=== Objective ===
Copy the material from the line with "Click the save diskette icon" through the end, changing "diskette" to "floppy disk" and leaving everything else the same.

=== Data for processing ===
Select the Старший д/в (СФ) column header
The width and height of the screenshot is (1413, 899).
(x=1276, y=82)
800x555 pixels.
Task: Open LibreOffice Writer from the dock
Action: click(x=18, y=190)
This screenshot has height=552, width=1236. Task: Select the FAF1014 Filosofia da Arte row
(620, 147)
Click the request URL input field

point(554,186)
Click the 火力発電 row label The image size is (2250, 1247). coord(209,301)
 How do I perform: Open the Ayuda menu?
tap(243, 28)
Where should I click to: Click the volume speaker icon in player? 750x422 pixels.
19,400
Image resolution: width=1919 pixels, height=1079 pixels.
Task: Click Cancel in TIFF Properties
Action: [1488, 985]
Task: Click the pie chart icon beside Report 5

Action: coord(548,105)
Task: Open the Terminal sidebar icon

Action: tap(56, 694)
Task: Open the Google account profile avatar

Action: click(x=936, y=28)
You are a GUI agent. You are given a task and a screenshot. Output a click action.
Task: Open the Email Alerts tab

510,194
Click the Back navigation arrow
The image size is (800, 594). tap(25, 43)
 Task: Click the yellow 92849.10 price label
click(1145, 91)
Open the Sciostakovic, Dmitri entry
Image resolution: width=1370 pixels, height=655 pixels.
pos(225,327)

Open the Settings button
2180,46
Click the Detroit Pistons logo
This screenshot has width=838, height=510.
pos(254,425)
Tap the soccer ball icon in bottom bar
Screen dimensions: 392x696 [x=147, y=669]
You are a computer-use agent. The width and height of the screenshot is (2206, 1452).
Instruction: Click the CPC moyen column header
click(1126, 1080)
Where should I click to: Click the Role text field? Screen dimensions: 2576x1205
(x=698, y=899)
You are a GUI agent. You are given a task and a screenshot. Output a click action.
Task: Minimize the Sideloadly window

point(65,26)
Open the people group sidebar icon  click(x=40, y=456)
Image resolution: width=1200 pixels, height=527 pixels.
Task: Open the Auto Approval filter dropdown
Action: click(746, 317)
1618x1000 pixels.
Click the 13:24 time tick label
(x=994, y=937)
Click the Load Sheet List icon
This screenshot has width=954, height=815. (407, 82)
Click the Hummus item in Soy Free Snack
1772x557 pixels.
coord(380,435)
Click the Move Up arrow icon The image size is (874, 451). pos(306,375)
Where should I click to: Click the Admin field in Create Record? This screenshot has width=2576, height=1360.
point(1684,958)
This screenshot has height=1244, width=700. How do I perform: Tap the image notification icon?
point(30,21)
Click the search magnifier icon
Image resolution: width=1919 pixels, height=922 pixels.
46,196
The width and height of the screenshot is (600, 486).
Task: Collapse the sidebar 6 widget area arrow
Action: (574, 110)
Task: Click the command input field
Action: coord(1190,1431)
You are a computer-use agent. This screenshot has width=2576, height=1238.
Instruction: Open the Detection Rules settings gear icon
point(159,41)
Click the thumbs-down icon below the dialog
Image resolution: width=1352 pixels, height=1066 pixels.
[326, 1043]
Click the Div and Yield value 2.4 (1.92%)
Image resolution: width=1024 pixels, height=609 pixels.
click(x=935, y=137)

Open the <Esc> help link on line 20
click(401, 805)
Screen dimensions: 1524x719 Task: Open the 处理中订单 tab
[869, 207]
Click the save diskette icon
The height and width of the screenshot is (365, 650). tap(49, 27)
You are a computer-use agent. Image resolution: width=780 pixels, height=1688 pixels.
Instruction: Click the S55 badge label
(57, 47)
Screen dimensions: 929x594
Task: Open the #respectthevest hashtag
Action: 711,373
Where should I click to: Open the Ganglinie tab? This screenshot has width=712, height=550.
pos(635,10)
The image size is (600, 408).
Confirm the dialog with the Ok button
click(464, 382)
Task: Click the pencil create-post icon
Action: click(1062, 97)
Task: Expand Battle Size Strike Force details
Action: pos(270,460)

=== Correct response ===
Click the save floppy disk icon
The height and width of the screenshot is (365, 650). tap(49, 27)
You are a computer-use agent. Image resolution: width=780 pixels, height=1688 pixels.
Instruction: Click the S55 badge label
(57, 47)
Screen dimensions: 929x594
Task: Open the #respectthevest hashtag
Action: 711,373
Where should I click to: Open the Ganglinie tab? This screenshot has width=712, height=550.
pos(635,10)
The image size is (600, 408).
Confirm the dialog with the Ok button
click(464, 382)
Task: Click the pencil create-post icon
Action: click(1062, 97)
Task: Expand Battle Size Strike Force details
Action: pos(270,460)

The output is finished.